━━ Data provided ━━

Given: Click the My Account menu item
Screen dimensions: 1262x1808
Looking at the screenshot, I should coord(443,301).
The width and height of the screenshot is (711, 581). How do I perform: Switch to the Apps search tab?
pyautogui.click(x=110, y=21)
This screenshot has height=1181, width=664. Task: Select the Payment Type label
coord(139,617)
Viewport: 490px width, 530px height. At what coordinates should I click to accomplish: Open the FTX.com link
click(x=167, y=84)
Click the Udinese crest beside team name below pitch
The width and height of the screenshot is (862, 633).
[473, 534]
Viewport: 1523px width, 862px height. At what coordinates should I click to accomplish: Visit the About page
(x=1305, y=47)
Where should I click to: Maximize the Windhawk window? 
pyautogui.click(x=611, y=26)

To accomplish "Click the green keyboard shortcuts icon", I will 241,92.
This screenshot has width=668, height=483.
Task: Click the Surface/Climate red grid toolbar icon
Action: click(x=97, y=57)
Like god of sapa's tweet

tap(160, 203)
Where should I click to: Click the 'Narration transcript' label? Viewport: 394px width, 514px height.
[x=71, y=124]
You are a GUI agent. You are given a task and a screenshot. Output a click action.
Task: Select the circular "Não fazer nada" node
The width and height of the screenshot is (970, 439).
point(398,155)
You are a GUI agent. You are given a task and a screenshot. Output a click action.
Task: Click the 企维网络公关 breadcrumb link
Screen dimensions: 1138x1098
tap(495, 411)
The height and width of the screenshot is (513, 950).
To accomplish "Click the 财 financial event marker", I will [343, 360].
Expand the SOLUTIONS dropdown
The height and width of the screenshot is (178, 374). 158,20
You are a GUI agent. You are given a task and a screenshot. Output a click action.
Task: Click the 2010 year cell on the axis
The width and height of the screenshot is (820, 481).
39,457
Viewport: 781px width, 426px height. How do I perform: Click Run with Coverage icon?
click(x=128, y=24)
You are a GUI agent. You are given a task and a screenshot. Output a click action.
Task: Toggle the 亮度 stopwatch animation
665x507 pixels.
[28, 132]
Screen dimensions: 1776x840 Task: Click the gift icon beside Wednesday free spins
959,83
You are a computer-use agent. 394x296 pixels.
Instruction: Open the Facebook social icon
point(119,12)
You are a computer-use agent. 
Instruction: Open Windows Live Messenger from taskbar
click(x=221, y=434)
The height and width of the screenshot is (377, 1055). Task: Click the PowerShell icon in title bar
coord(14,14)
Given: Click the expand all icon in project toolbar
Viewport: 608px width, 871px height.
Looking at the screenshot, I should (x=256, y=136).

━━━

Copy out the entries. Change nothing.

Exercise solution:
Given: Click the My Account menu item
Screen dimensions: 1262x1808
Looking at the screenshot, I should coord(443,301).
The width and height of the screenshot is (711, 581). How do I perform: Switch to the Apps search tab?
pyautogui.click(x=110, y=21)
This screenshot has height=1181, width=664. Task: Select the Payment Type label
coord(139,617)
Viewport: 490px width, 530px height. At what coordinates should I click to accomplish: Open the FTX.com link
click(x=167, y=84)
Click the Udinese crest beside team name below pitch
The width and height of the screenshot is (862, 633).
[473, 534]
Viewport: 1523px width, 862px height. At what coordinates should I click to accomplish: Visit the About page
(x=1305, y=47)
Where should I click to: Maximize the Windhawk window? 
pyautogui.click(x=611, y=26)

To accomplish "Click the green keyboard shortcuts icon", I will 241,92.
This screenshot has width=668, height=483.
Task: Click the Surface/Climate red grid toolbar icon
Action: click(x=97, y=57)
Like god of sapa's tweet

tap(160, 203)
Where should I click to: Click the 'Narration transcript' label? Viewport: 394px width, 514px height.
[x=71, y=124]
You are a GUI agent. You are given a task and a screenshot. Output a click action.
Task: Select the circular "Não fazer nada" node
The width and height of the screenshot is (970, 439).
point(398,155)
You are a GUI agent. You are given a task and a screenshot. Output a click action.
Task: Click the 企维网络公关 breadcrumb link
Screen dimensions: 1138x1098
tap(495, 411)
The height and width of the screenshot is (513, 950).
To accomplish "Click the 财 financial event marker", I will [343, 360].
Expand the SOLUTIONS dropdown
The height and width of the screenshot is (178, 374). 158,20
You are a GUI agent. You are given a task and a screenshot. Output a click action.
Task: Click the 2010 year cell on the axis
The width and height of the screenshot is (820, 481).
39,457
Viewport: 781px width, 426px height. How do I perform: Click Run with Coverage icon?
click(x=128, y=24)
You are a GUI agent. You are given a task and a screenshot. Output a click action.
Task: Toggle the 亮度 stopwatch animation
665x507 pixels.
[28, 132]
Screen dimensions: 1776x840 Task: Click the gift icon beside Wednesday free spins
959,83
You are a computer-use agent. 394x296 pixels.
Instruction: Open the Facebook social icon
point(119,12)
You are a computer-use agent. 
Instruction: Open Windows Live Messenger from taskbar
click(x=221, y=434)
The height and width of the screenshot is (377, 1055). Task: Click the PowerShell icon in title bar
coord(14,14)
Given: Click the expand all icon in project toolbar
Viewport: 608px width, 871px height.
Looking at the screenshot, I should (x=256, y=136).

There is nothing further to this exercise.